In a world where a blank canvas can sell for millions and a red dot on a white wall is labeled a masterpiece, we’re left suspended somewhere between awe and skepticism — unsure whether we’re witnessing brilliance or bluff. The truth is: art has always been about feeling — but it’s never only been about feeling. Rothko wanted you to cry in front of a color field, yes, but he also studied years of technique and philosophy. Kandinsky’s wild abstractions weren’t random, they were built on careful theory. Even Duchamp’s urinal, the original shock piece, wasn’t just “anything goes.” It was a deliberate question mark aimed at the entire art world.
Critics of minimalism or conceptual art today ask, “Couldn’t a child do that?” But maybe that’s not the point. Maybe the question isn’t how hard was it to make — but how hard does it make you feel? Still, that doesn’t mean every blank canvas deserves applause. There’s a fine line between emotive simplicity and lazy aestheticism. What separates a work of art from a mood board is intention. As the late artist and educator Anni Albers once put it, “Art is something that makes you breathe with a different kind of happiness.” The question is — did the artist mean to take your breath away, or did they just hope you’d project meaning onto the void?
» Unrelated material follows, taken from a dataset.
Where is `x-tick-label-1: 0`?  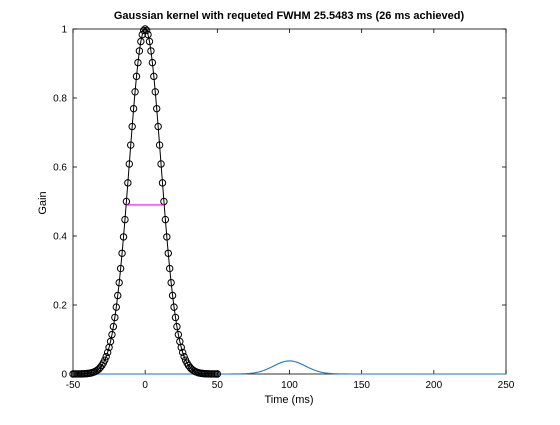 x-tick-label-1: 0 is located at coordinates (145, 386). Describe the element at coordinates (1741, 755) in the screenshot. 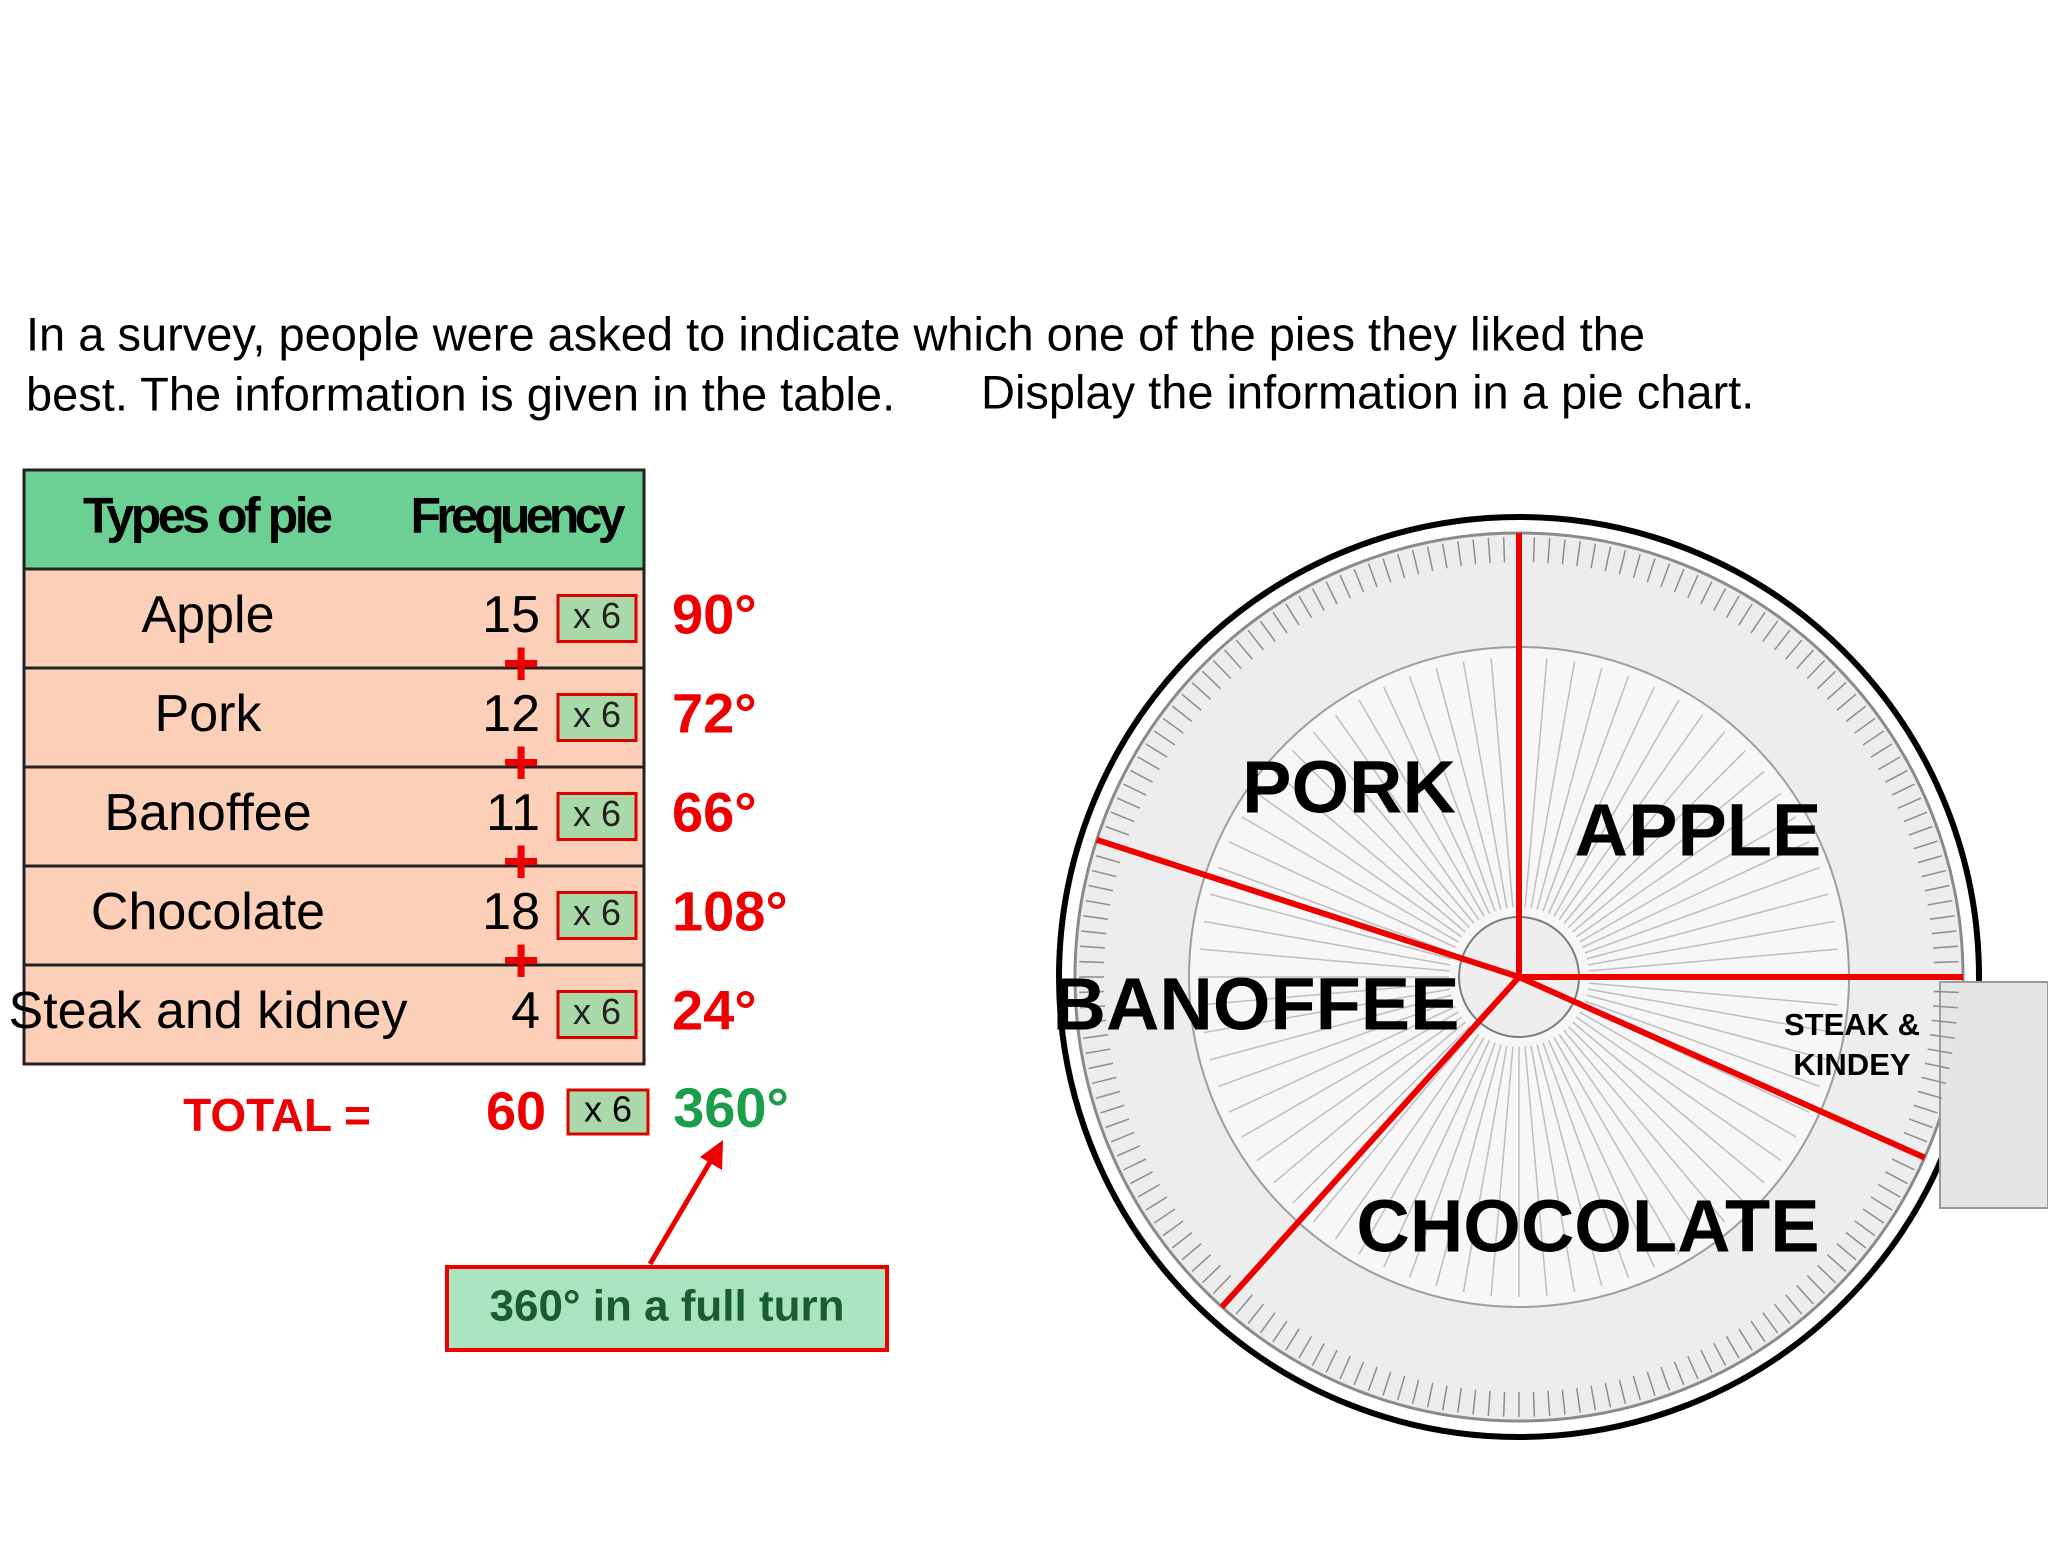

I see `pie-sector` at that location.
The discomfort around “modern” or “lazy” art today is really about a bigger tension — that we live in an era that demands
quick hits and viral visuals, where deep feeling is rare and sincerity feels risky. Maybe people aren’t mad at the red square; maybe they’re mad that something so simple could move them at all.
​
In the end, art’s job isn’t to be pretty, or even to be understood. Its job is to do something — to shake, to soothe, to confuse,
to clarify, to connect. If a solid blue canvas can do that for someone, is it any less valid than a Renaissance oil painting?
What is art? Perhaps it’s this: what makes you stop scrolling. What makes you pause, and feel, and ask something you didn’t know you needed to ask. And maybe that’s always been enough.